De
l'enjeu du quoi faire à celui du comment faire
L'objet de ce document est une réflexion sur l'amélioration des modalités de l'aide publique au développement afin de construire des réponses aux critiques dont elle fait l'objet et de contribuer à lui procurer une meilleure efficacité. Paradoxalement, cette réflexion sur les modalités est née dans un groupe de travail sur les enjeux de l'aide au secteur rural en Afrique subsaharienne : progressivement, la réflexion sur le comment faire est venue éclipser le débat sur le que faire. Les raisons que l'on peut trouver, a posteriori, à ce glissement, sont illustratives de l'importance de cet enjeu du comment faire.

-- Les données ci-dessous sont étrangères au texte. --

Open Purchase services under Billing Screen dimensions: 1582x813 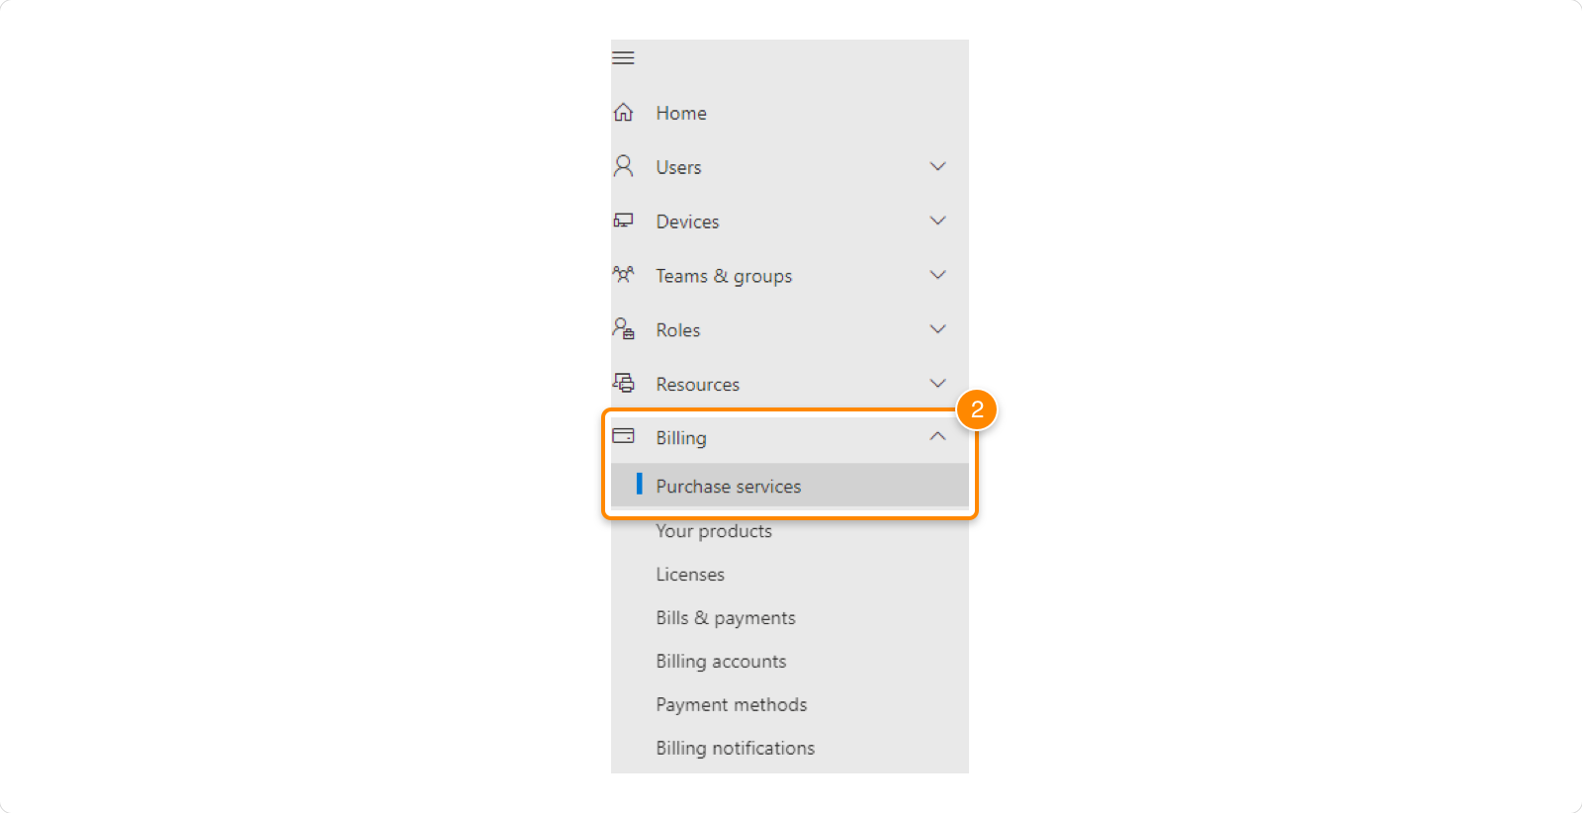729,487
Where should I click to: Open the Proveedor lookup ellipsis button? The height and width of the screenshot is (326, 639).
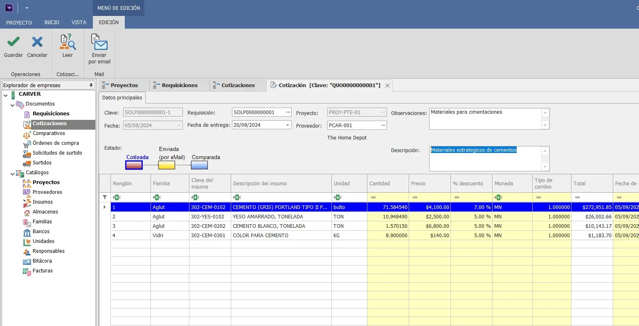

La question qui amène ce glissement est probablement la suivante : enjeux de l'aide pour qui ? :
- Pour le bailleur, les divers projets, programmes ou autres concours financiers constitutifs de l'aide ont un but de développement, et il convient d'analyser ce que l'aide peut faire de mieux, là où les enjeux sont les plus importants. Il est utile de connaître ce qui est effectivement en jeu, ce que l'aide peut contribuer à améliorer pour obtenir le meilleur ratio coûts résultats, autrement dit pour être la plus efficace. Il s'agit également de constituer ou de défendre un contenu idéologique, " une certaine idée du développement ", ce qui n'a rien de péjoratif ni d'inutile, bien au contraire.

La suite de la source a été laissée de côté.